A medida que recuperaba el sentido del cuerpo, su letanía mental continuaba. Si viajaba el jueves, ¿cómo podía comunicarse y retrasar el viaje en todo caso, y dónde se quedaría, pues ya no sería peregrino para alojarse en los albergues? Pidió su móvil, y desoyendo las normas, se lo dimos. No tenía carga y le prestamos un cargador. Mientras tanto intenté calmarlo. Le dije que por la mañana llamaría a la Trabajadora Social y expondríamos su caso, seguro que podría ayudarlo. Y casi le aseguré que el jueves estaría en el avión de vuelta a Corea. No sé si me creyó o le venció el cansancio. Sólo sé que al rato cerró los ojos y se quedó profundamente dormido. Despertó casi al mediodía, cuando yo ya me estaba yendo, con la noticia que la Trabajadora Social vendría en sus horas libres a echarle una mano.

– Y es gratis, descuida.

Le sonreí, y por primera vez él también lo hizo. Me despedí y no volví a verlo. Me enteré días después que embarcó feliz y ya recuperado ese jueves y que se marchó con la preocupación más aletargada por los buenos haceres de la Trabajadora Social.

Eso es Seguridad. Seguridad es pasear por París, Londres o Madrid sin que unos inconscientes embebidos en el juego de cientos de malas personas arramplen a tiros o lancen bombas. En el siglo XXI debería haber conciencia cívica, conciencia personal, protegida de ideologías malsanas y llena pensamientos libres, y sobre todo, por encima de todo, de respeto por la Vida, y por la Salud ,y saberse con derecho a ellas. Eso es Seguridad. Es un bien social. Un bien Individual. Es un derecho real del ser humano.

Y no, no valoramos lo que tenemos hasta que lo perdemos. Y no exigimos de nuestros gobernantes esa altura de miras que exigiría de ellos cercenar su poder, sus intrincados mecanismos de gobernancia y de mantenimiento del poder que deberían acabarse de una buena vez, para que el dinero no se desvíe de los cauces verdaderamente importantes: una Educación que nos enseñe a liberarnos de las manipulaciones de los gobernantes primero, de los extremismos, de la xenofobia, de la irrealidad después, y la Salud para trabajar, levantar una vida y un país y un continente y un planeta, y desarrollarnos como individuos, como seres humanos.

Mi padre estuvo ingresado ocho meses en la UCI. Yo no hubiera podido pagar ni un día de ingreso. Pero él estuvo: sé de verdaderas fortunas perdidas por los altos costes sanitarios (otra cosa es que sean necesariamente tan caros, pero todo tiene su razón de ser) a los que un ingreso en UCI, un inconveniente o una enfermedad crónica o incluso incurable puede abocar. Sin contar, que hace falta, con la alteración del esquema vital del Enfermo, que lo lleva incluso a perder durante un tiempo indefinido pero siempre largo, la entrada monetaria en su vida, tan necesaria para poder seguir en el día a día.

◆ SOBRE LA TAREA ◆
Indica si cada afirmación concuerda con el texto y responde sí o no, citando literalmente las palabras del texto que lo deciden.
1. El hombre al que se le presta un cargador despertó casi al mediodía.
2. Quien narra volvió a ver a ese hombre después de despedirse de él.
3. El padre de quien narra estuvo ingresado ocho meses en la UCI.

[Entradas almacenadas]
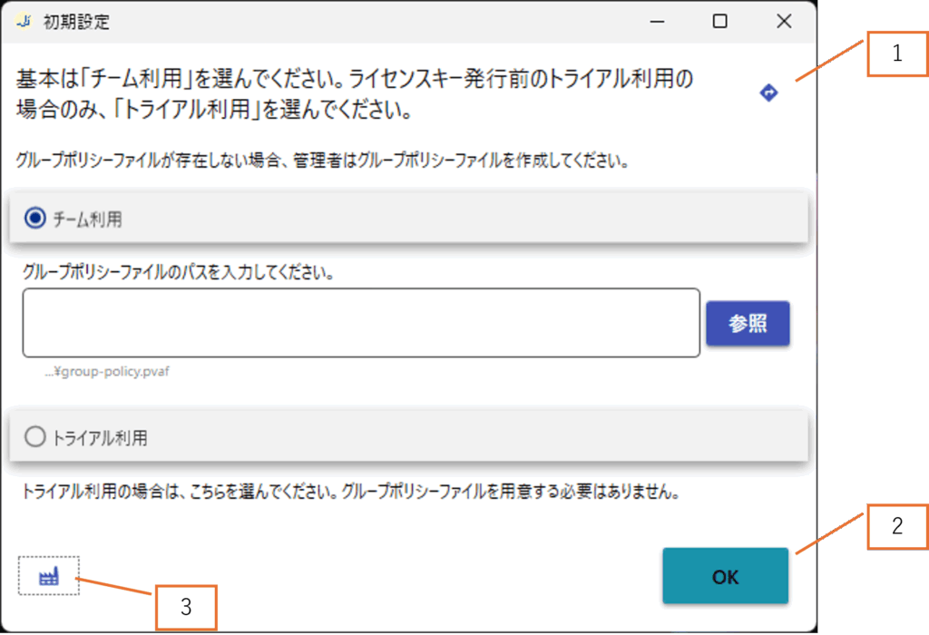Click the 初期設定 window title text
The width and height of the screenshot is (929, 635).
(77, 22)
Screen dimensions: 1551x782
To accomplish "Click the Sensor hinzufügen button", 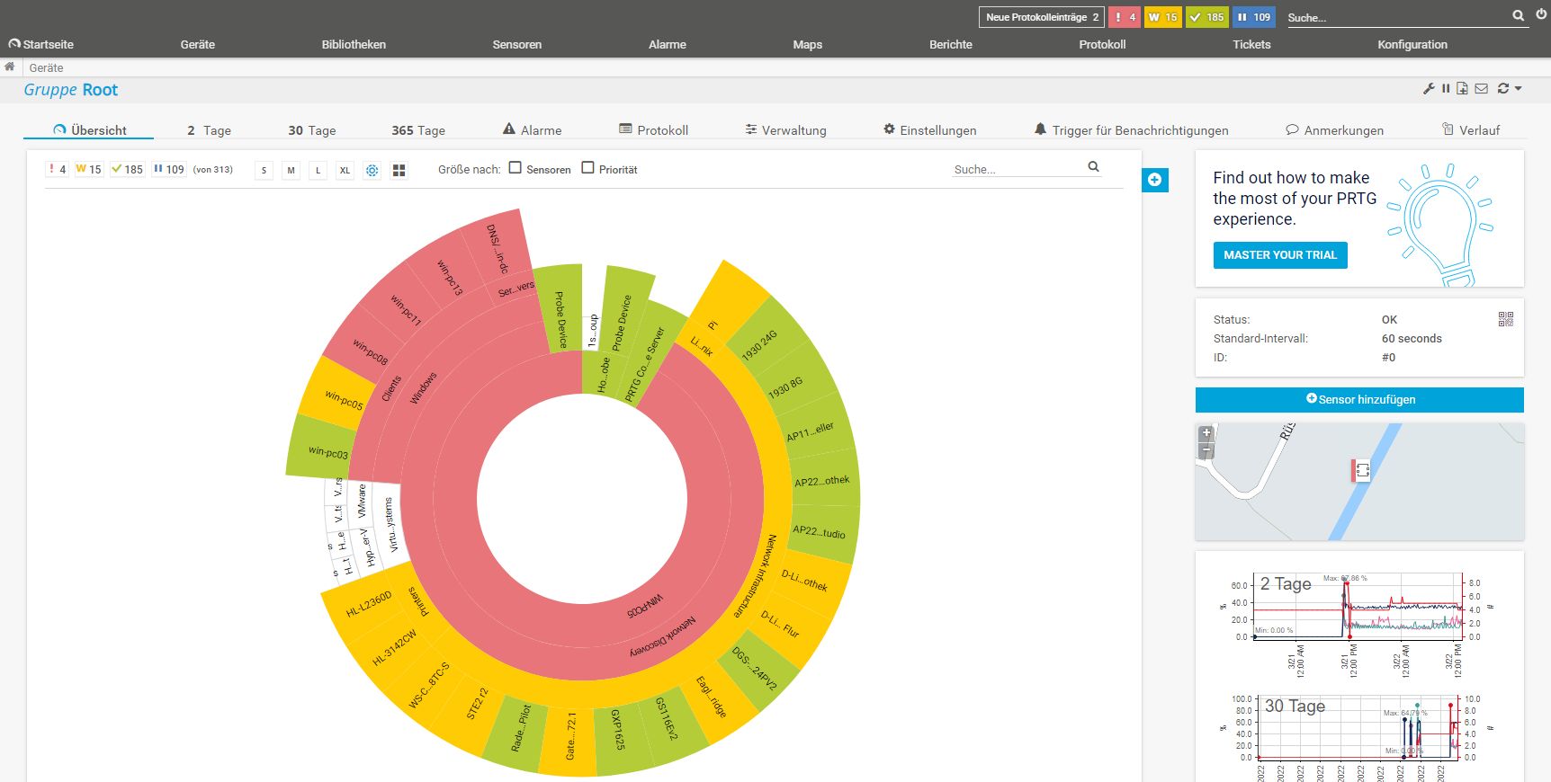I will coord(1359,400).
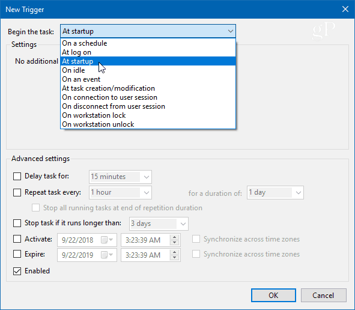Pick At log on from the list

point(148,52)
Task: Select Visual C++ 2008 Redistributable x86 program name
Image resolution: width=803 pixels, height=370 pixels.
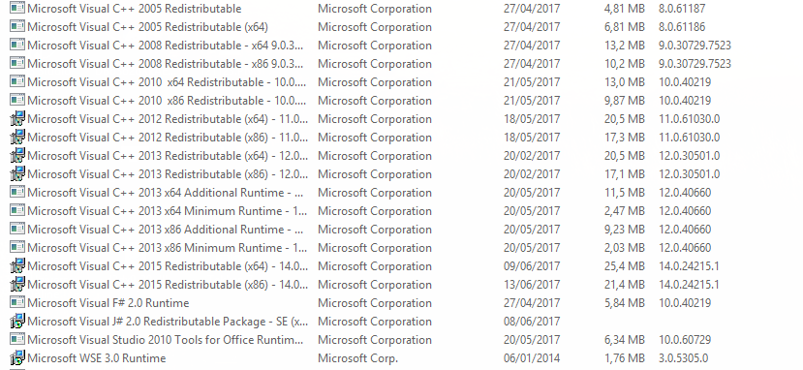Action: click(165, 64)
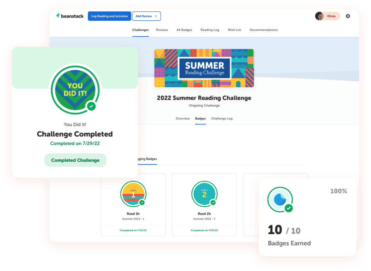View the Recommendations tab
371x271 pixels.
click(x=263, y=30)
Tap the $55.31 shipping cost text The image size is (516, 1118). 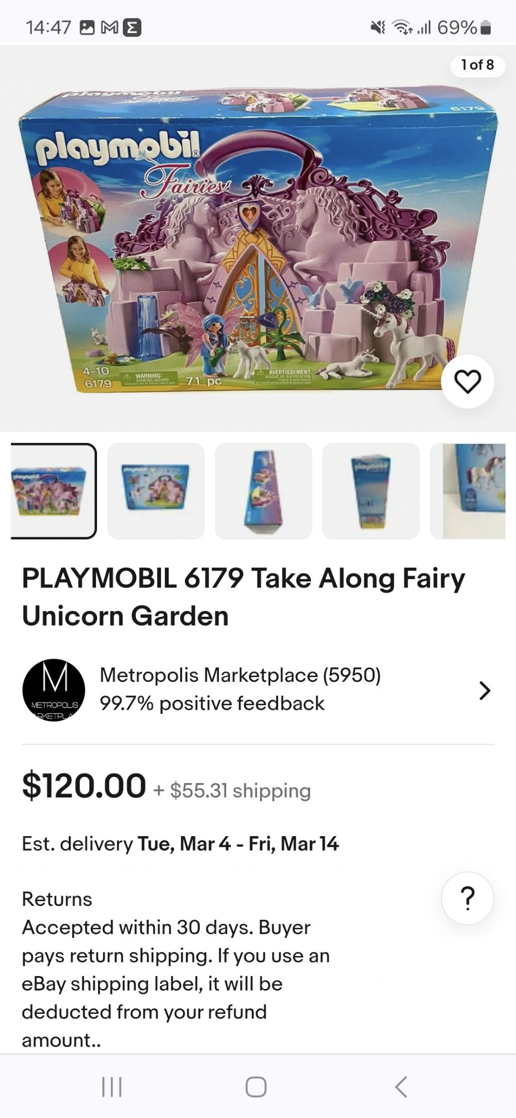[x=240, y=790]
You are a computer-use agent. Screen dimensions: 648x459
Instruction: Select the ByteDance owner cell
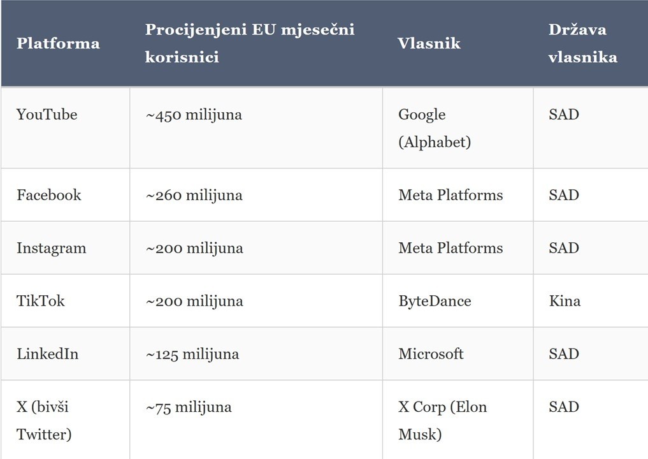point(435,301)
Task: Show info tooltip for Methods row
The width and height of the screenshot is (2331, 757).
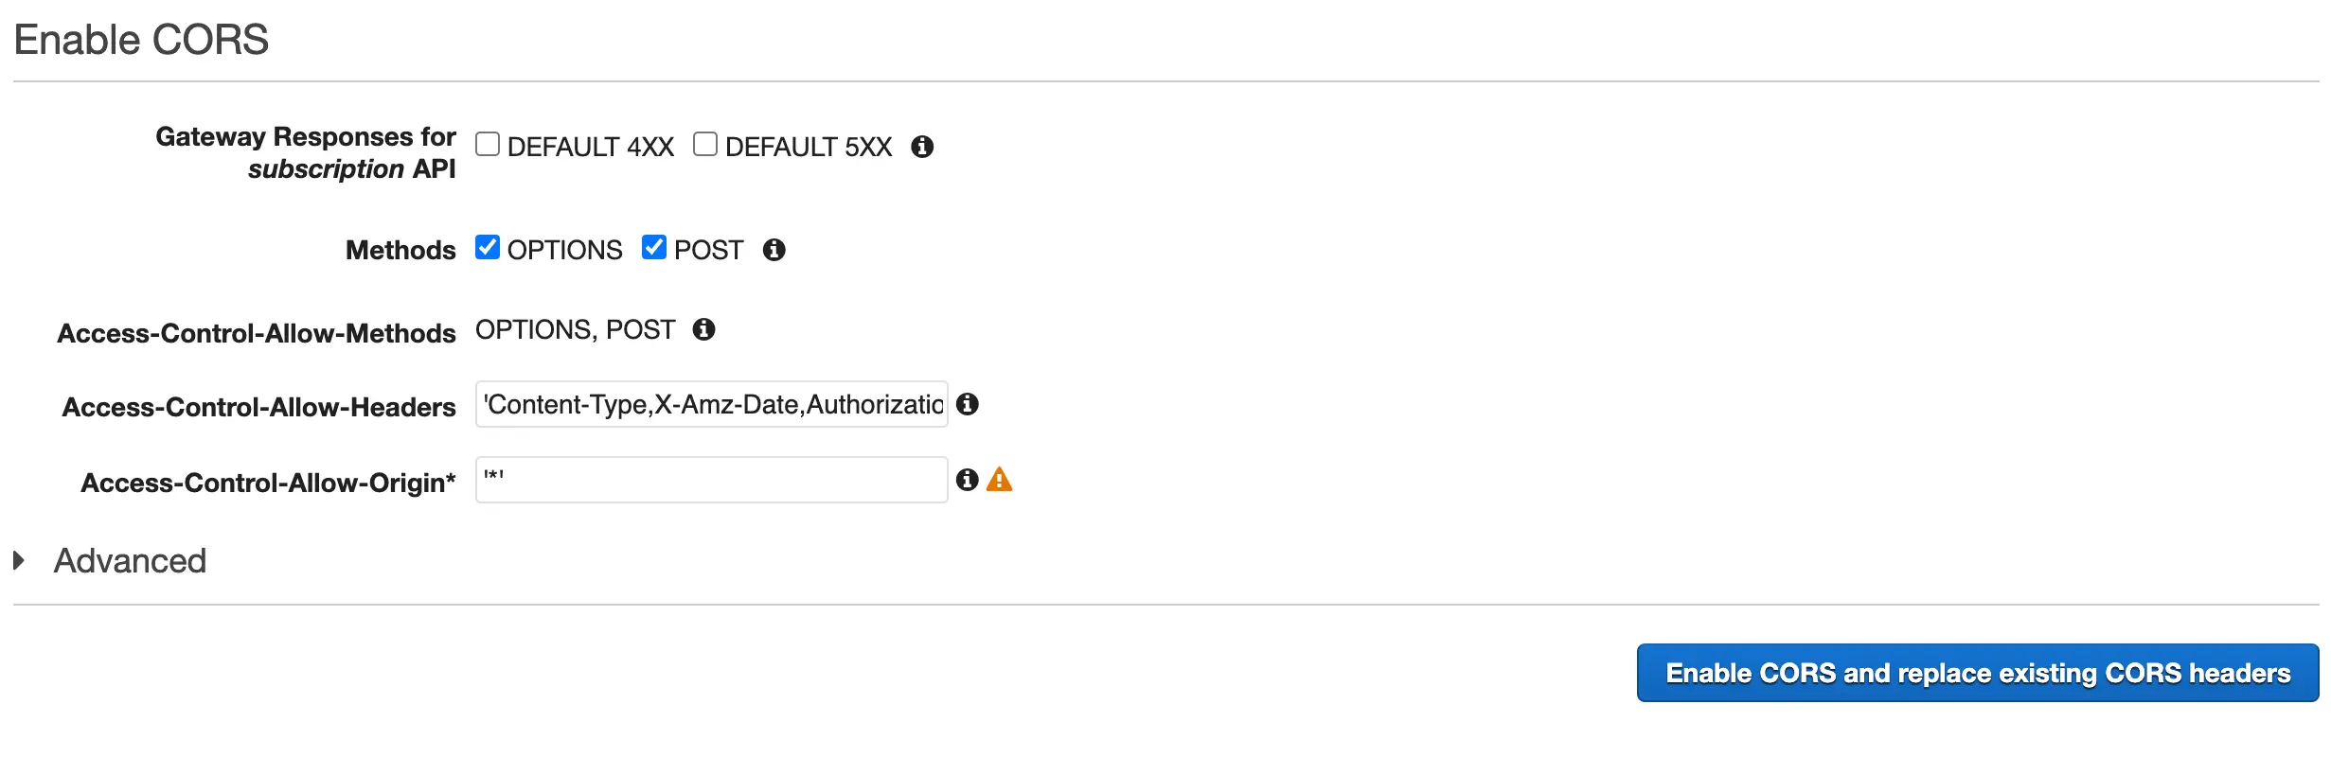Action: point(774,250)
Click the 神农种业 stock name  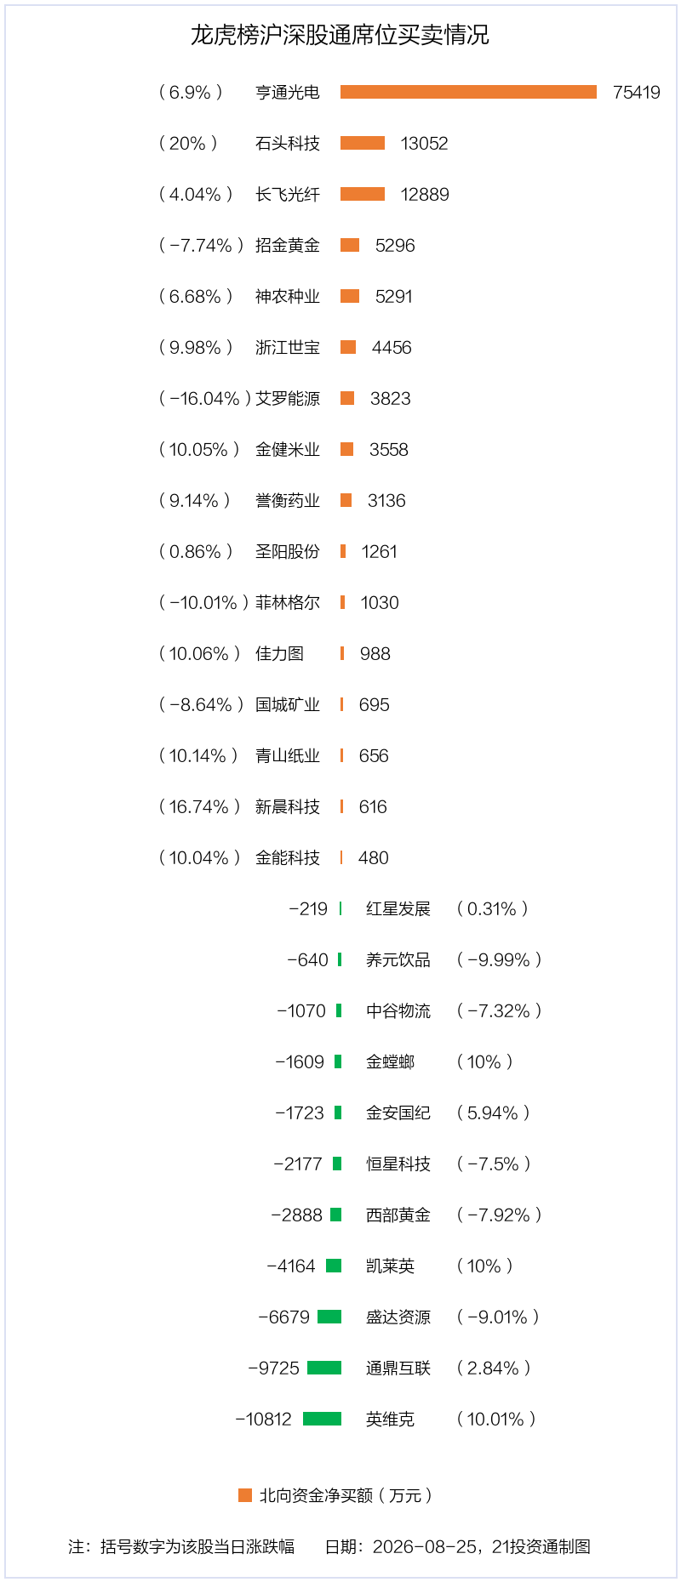[x=288, y=296]
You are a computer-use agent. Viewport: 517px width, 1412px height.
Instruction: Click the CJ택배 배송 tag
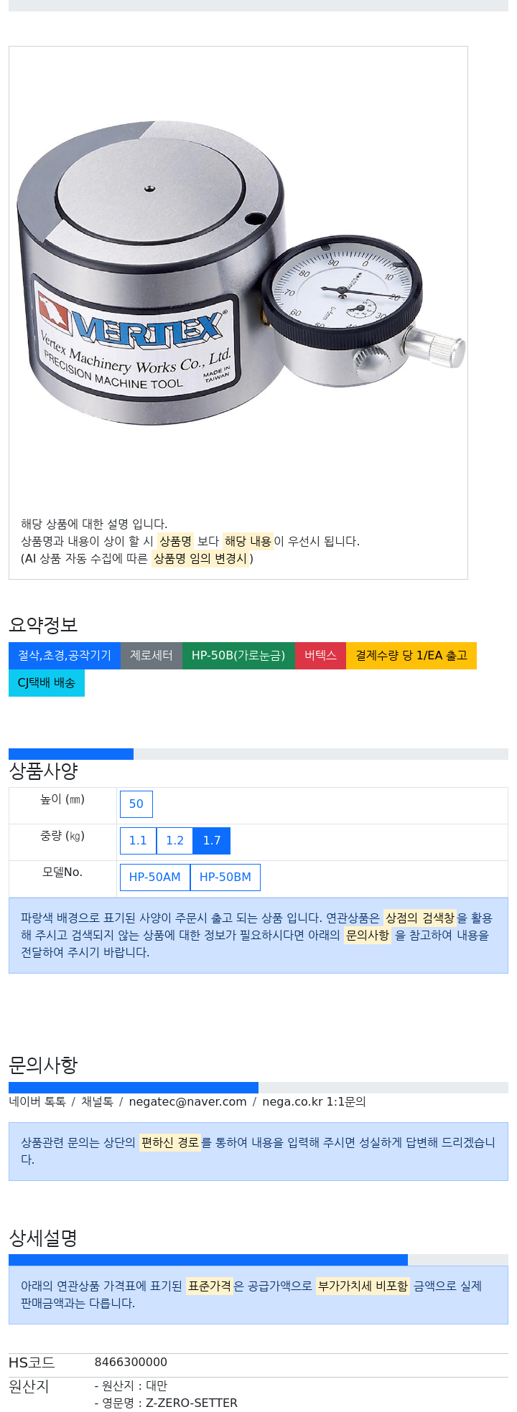pyautogui.click(x=47, y=683)
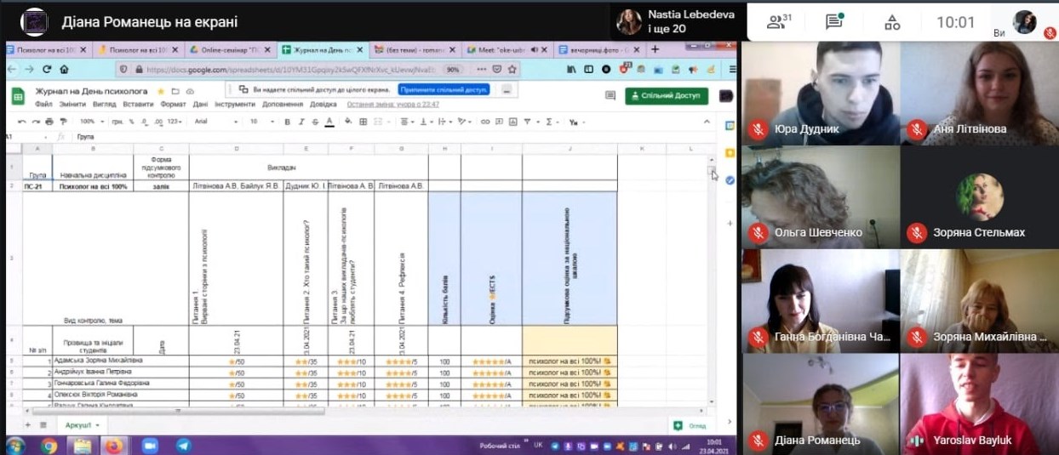Click the Bold formatting icon
The height and width of the screenshot is (455, 1059).
click(x=288, y=122)
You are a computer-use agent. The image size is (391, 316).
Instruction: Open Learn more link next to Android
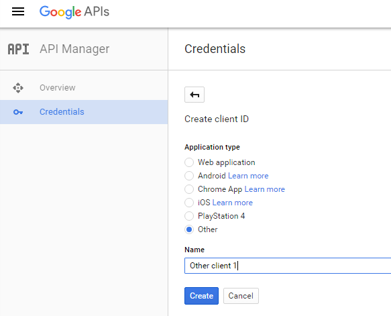[248, 176]
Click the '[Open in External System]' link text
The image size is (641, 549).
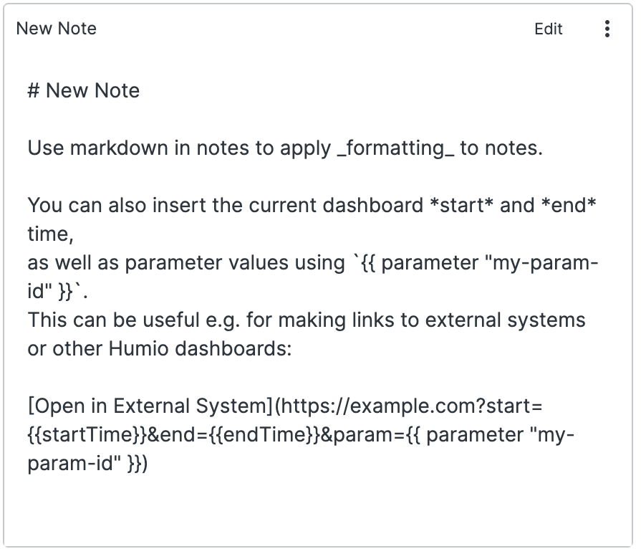[x=151, y=406]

◆ TU RESPUESTA ◆
1. Sí: "Despertó casi al mediodía".
2. No: "Me despedí y no volví a verlo."
3. Sí: "Mi padre estuvo ingresado ocho meses en la UCI."